Authors' Preferred Method of Treatment

In the acute setting for the patient in whom a diagnosis of chondral fracture is present after other diagnostic evaluations (eg, clinical examination, roentgenograms, MRI) are normal and the history suggests a nonligamentous chondral injury, our initial approach is symptomatic relief with devices that relieve weight bearing, ice, nonsteroidal anti-inflammatory medication, and encouragement of persistent range-ofmotion exercise. Swimming is one of the best modalities for maintaining this range of motion, especially if the patient avoids 'whip-kicks.' Quadriceps- and hamstring-strengthening exercises should be initiated, avoiding contact areas through the range of motion at the site of the articular cartilage defect.

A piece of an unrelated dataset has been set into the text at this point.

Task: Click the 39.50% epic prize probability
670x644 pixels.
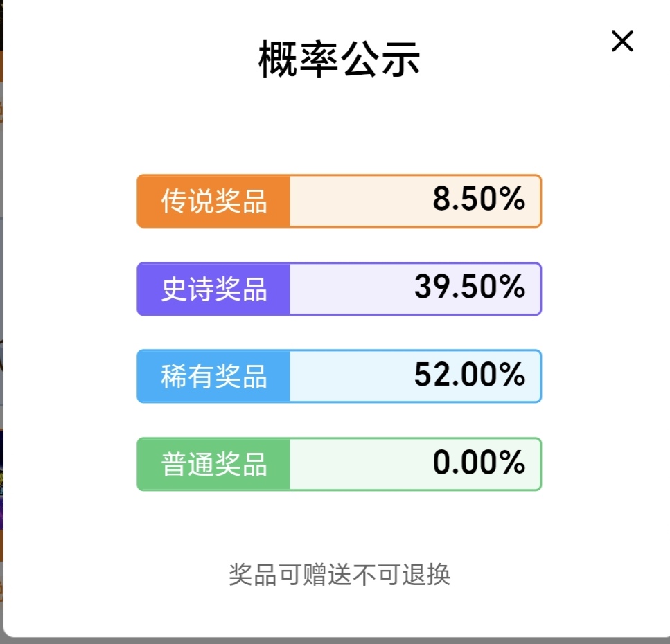Action: coord(470,288)
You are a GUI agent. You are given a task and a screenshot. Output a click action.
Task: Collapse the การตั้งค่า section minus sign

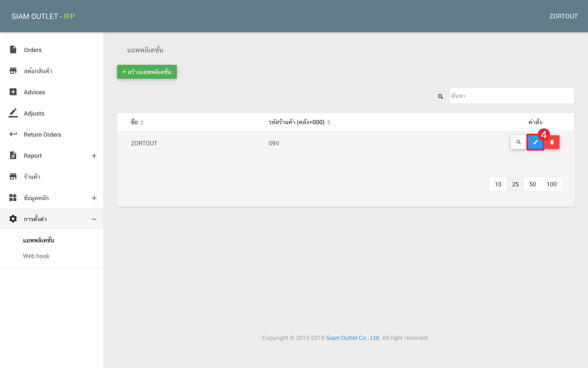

If discomfort and swelling persist for more than 6 weeks after injury, it is reasonable to consider arthroscopic evaluation, possible removal of loose articular cartilage, and debridement of degenerative cartilage. Although symptoms of discomfort can vary, swelling suggests an ongoing process that, as noted, might be injurious to the extracellular matrix. The risk-benefit ratio for arthroscopic diagnosis and treatment warrants serious consideration when a patient's symptoms persist.

We do not replace pieces of articular cartilage unless they are acute, large osteochondral fractures that are amenable to fixation. There is no rule as to what size fragment should be removed, but with a fragment in excess of 25% of the joint surface, we often attempt to reposition it (see Fig. 29-62).